= Beginning of Section =

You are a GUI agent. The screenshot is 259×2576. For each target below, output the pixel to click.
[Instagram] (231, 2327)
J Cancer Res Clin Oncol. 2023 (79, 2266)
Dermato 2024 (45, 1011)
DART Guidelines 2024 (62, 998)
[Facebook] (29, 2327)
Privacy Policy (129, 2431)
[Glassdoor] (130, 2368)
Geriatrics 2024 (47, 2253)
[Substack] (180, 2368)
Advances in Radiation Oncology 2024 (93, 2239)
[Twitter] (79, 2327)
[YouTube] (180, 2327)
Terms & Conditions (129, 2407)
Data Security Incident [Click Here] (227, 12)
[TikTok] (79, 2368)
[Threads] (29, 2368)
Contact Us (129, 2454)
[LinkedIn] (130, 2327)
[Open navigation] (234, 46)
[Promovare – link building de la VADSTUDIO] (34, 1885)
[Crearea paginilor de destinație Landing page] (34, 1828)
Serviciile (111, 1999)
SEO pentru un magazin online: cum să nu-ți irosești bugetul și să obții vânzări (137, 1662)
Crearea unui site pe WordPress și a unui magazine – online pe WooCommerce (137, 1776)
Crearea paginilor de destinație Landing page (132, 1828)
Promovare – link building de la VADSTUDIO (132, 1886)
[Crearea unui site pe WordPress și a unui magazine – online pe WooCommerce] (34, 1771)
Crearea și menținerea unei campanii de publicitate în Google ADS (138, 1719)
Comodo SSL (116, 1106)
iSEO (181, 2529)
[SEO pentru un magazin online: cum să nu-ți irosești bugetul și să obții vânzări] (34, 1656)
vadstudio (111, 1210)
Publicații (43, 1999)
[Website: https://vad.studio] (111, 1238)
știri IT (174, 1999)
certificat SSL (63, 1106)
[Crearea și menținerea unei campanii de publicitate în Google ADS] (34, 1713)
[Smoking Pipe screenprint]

= End of Section =
= Beginning of Section =

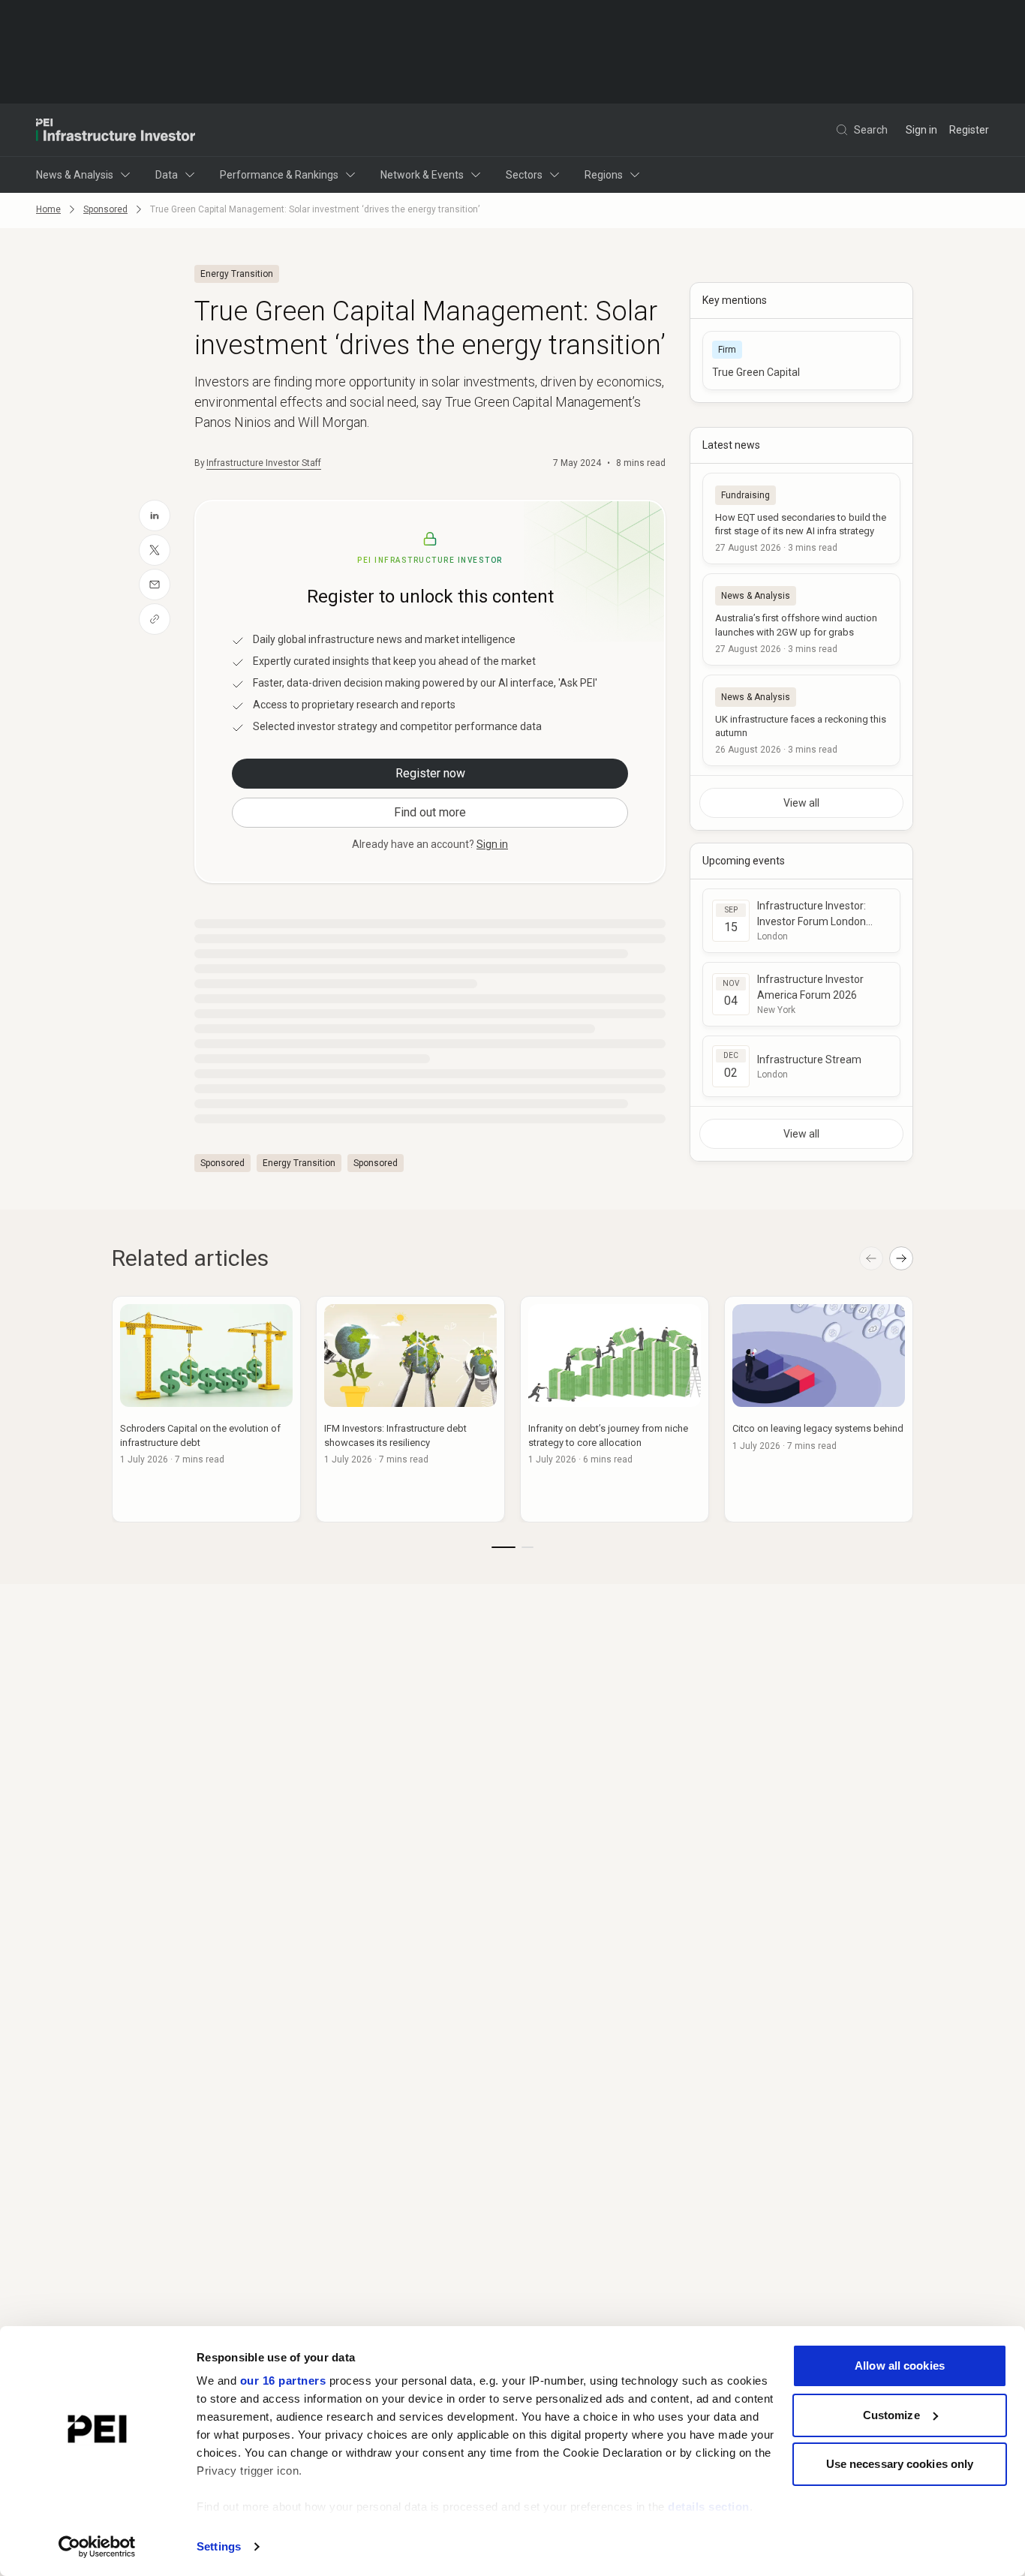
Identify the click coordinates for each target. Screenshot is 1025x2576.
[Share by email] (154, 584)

= End of Section =
= Beginning of Section =

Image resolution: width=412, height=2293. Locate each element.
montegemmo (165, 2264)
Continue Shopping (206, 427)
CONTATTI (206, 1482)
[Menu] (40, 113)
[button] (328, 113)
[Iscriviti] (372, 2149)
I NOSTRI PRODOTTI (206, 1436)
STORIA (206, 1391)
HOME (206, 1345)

= End of Section =

Your answer should consist solely of the lines above from the line with "You are a GUI" to the line with "[Crearea unui site", both included, reproduced exactly.

You are a GUI agent. The screenshot is 259×2576. For each target below, output the pixel to click.
[Instagram] (231, 2327)
J Cancer Res Clin Oncol. 2023 (79, 2266)
Dermato 2024 (45, 1011)
DART Guidelines 2024 (62, 998)
[Facebook] (29, 2327)
Privacy Policy (129, 2431)
[Glassdoor] (130, 2368)
Geriatrics 2024 (47, 2253)
[Substack] (180, 2368)
Advances in Radiation Oncology 2024 (93, 2239)
[Twitter] (79, 2327)
[YouTube] (180, 2327)
Terms & Conditions (129, 2407)
Data Security Incident [Click Here] (227, 12)
[TikTok] (79, 2368)
[Threads] (29, 2368)
Contact Us (129, 2454)
[LinkedIn] (130, 2327)
[Open navigation] (234, 46)
[Promovare – link building de la VADSTUDIO] (34, 1885)
[Crearea paginilor de destinație Landing page] (34, 1828)
Serviciile (111, 1999)
SEO pentru un magazin online: cum să nu-ți irosești bugetul și să obții vânzări (137, 1662)
Crearea unui site pe WordPress și a unui magazine – online pe WooCommerce (137, 1776)
Crearea paginilor de destinație Landing page (132, 1828)
Promovare – link building de la VADSTUDIO (132, 1886)
[Crearea unui site pe WordPress și a unui magazine – online pe WooCommerce] (34, 1771)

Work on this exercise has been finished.